● EXTRACTED TEXT:
╔══

China plans to triple solar power capacity in 5 years

epa02787554 A solar panel outfitted emergency power supply truck is demonstrated at Yingli Green Energy company headquarters in Baoding, Hebei province, China 20 June 2011. Yingli is one of the word's major producers of both polysilicon and complete fabricated solar panels. China's official goal has been to install five gigawatts of solar-power generation by 2015. Chinese media have reported that the government is considering doubling the 2015 goal. Yingli and other solar manufacturers are working to diversify their businesses geographically from the industry's prime market of Europe, where nations have been cutting subsidies. Despite the slowdown in Europe, demand is expected to increase in a number of markets including the U.S., China, India and Thailand.  EPA/ADRIAN BRADSHAW

Beijing / Bloomberg

China plans to more than triple solar power
capacity by 2020 to as much as 143 gigawatts to help reduce carbon emissions.
The country will add 15 to 20 gigawatts of photovoltaic power annually in the next five years, Nur Bekri, head of the National Energy Administration, said in a conference in Beijing on Monday.

╚══

● YOUR TASK: Turn the paragraph in the solar power article above that begins "The country will add" into a short bulleted list of its main facts.

● PROVIDED MATERIAL:
╔══

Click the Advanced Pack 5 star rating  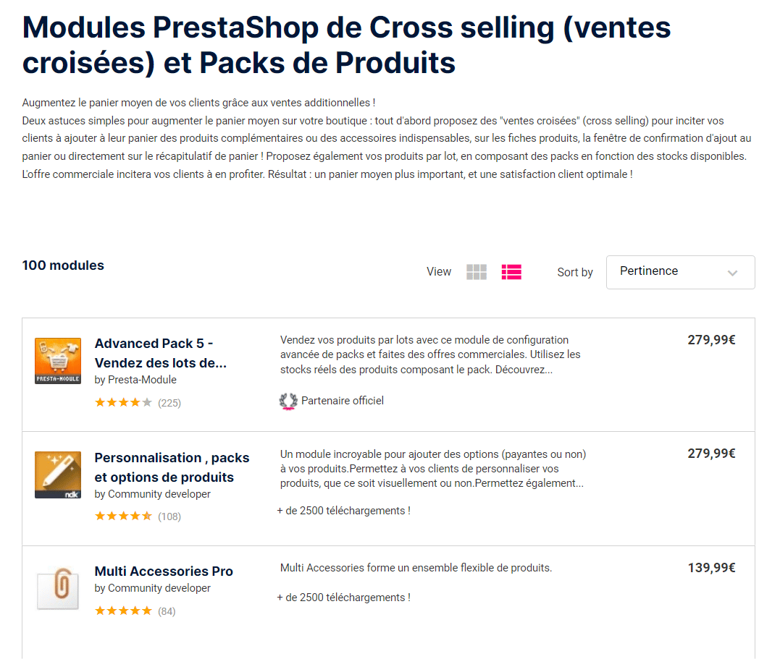point(123,403)
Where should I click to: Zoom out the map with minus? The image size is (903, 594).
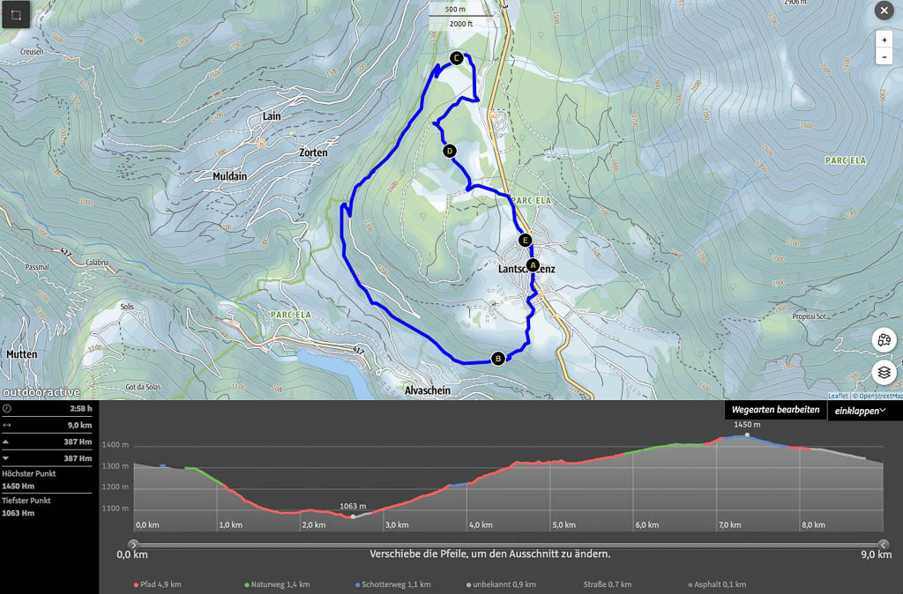tap(884, 57)
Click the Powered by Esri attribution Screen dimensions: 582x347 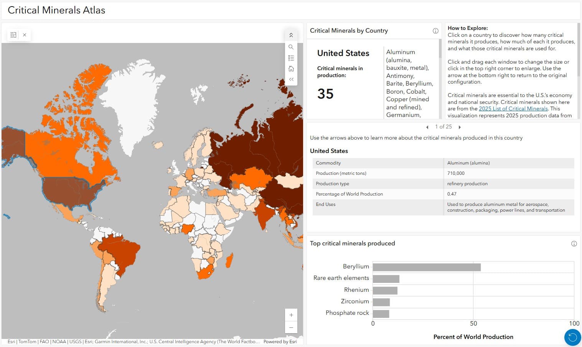[x=280, y=342]
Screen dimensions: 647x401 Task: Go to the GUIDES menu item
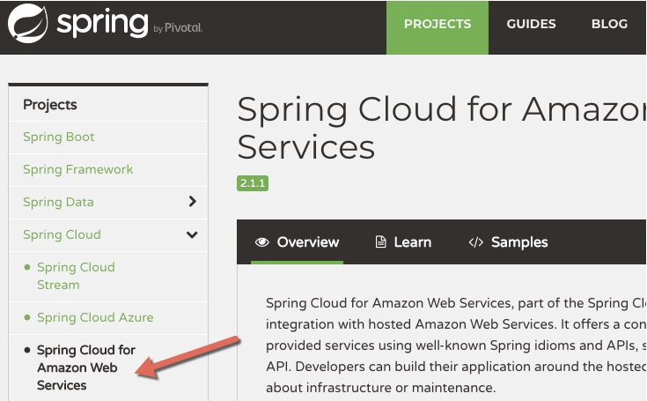pos(531,25)
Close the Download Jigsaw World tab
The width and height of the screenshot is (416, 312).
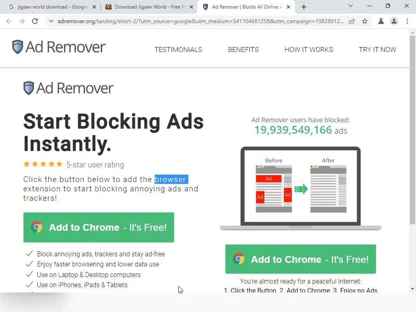[x=191, y=7]
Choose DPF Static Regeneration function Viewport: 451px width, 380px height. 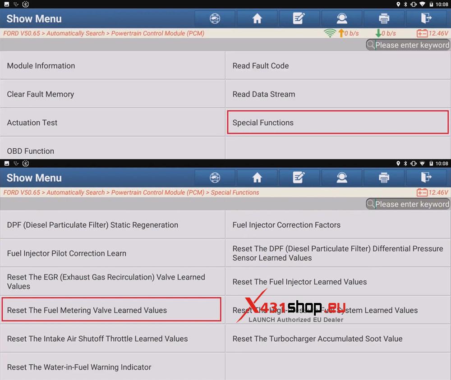tap(112, 225)
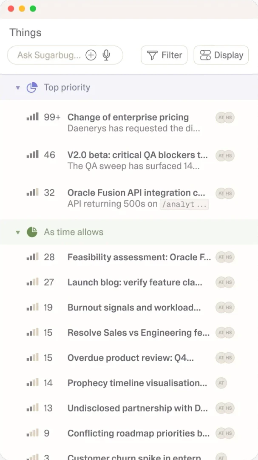This screenshot has width=258, height=460.
Task: Open the Display options panel
Action: coord(221,55)
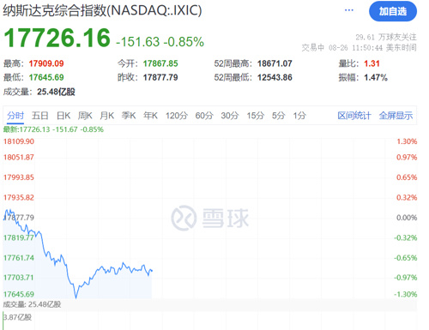Select the 季K quarterly chart tab
The image size is (429, 330).
[x=129, y=116]
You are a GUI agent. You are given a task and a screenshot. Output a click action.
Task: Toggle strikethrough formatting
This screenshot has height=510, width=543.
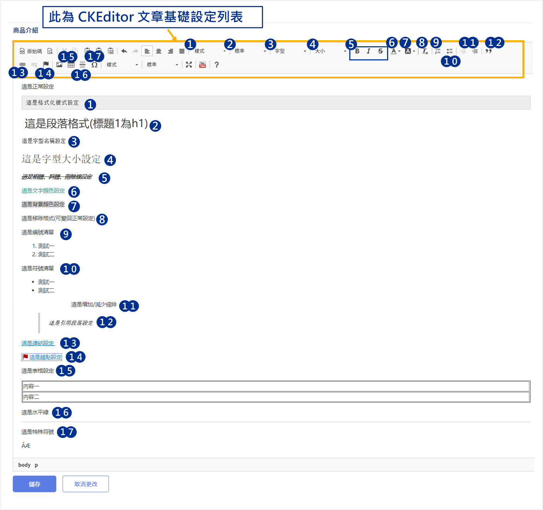click(x=380, y=51)
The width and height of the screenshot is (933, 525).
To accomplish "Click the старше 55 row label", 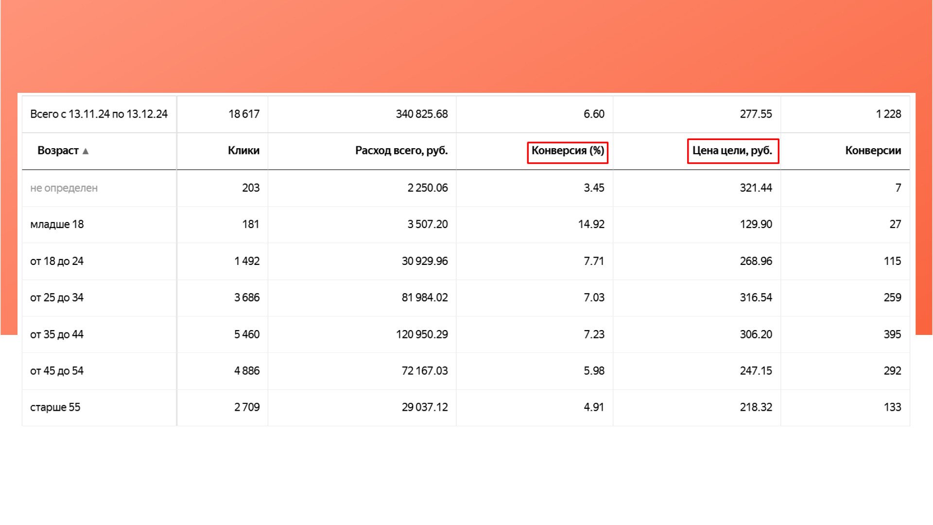I will click(55, 407).
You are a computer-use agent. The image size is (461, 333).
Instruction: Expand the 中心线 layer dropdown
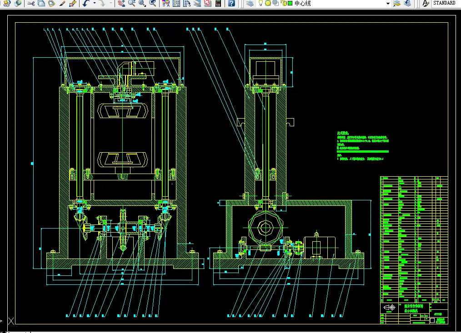(x=388, y=4)
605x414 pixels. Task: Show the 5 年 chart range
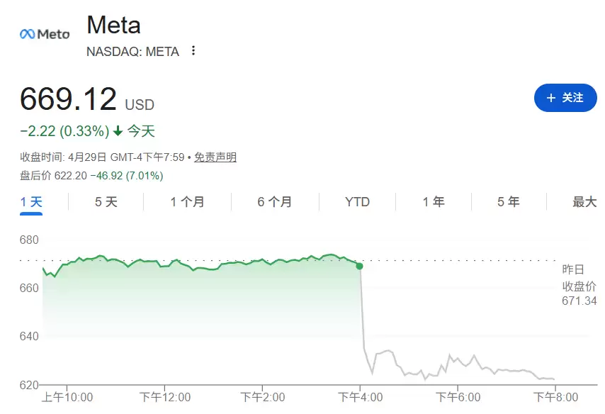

╚══

● ANSWER:
- China will add 15 to 20 gigawatts of photovoltaic power each year.
- This applies over the next five years.
- Nur Bekri, head of the National Energy Administration, said it.
- He spoke at a conference in Beijing on Monday.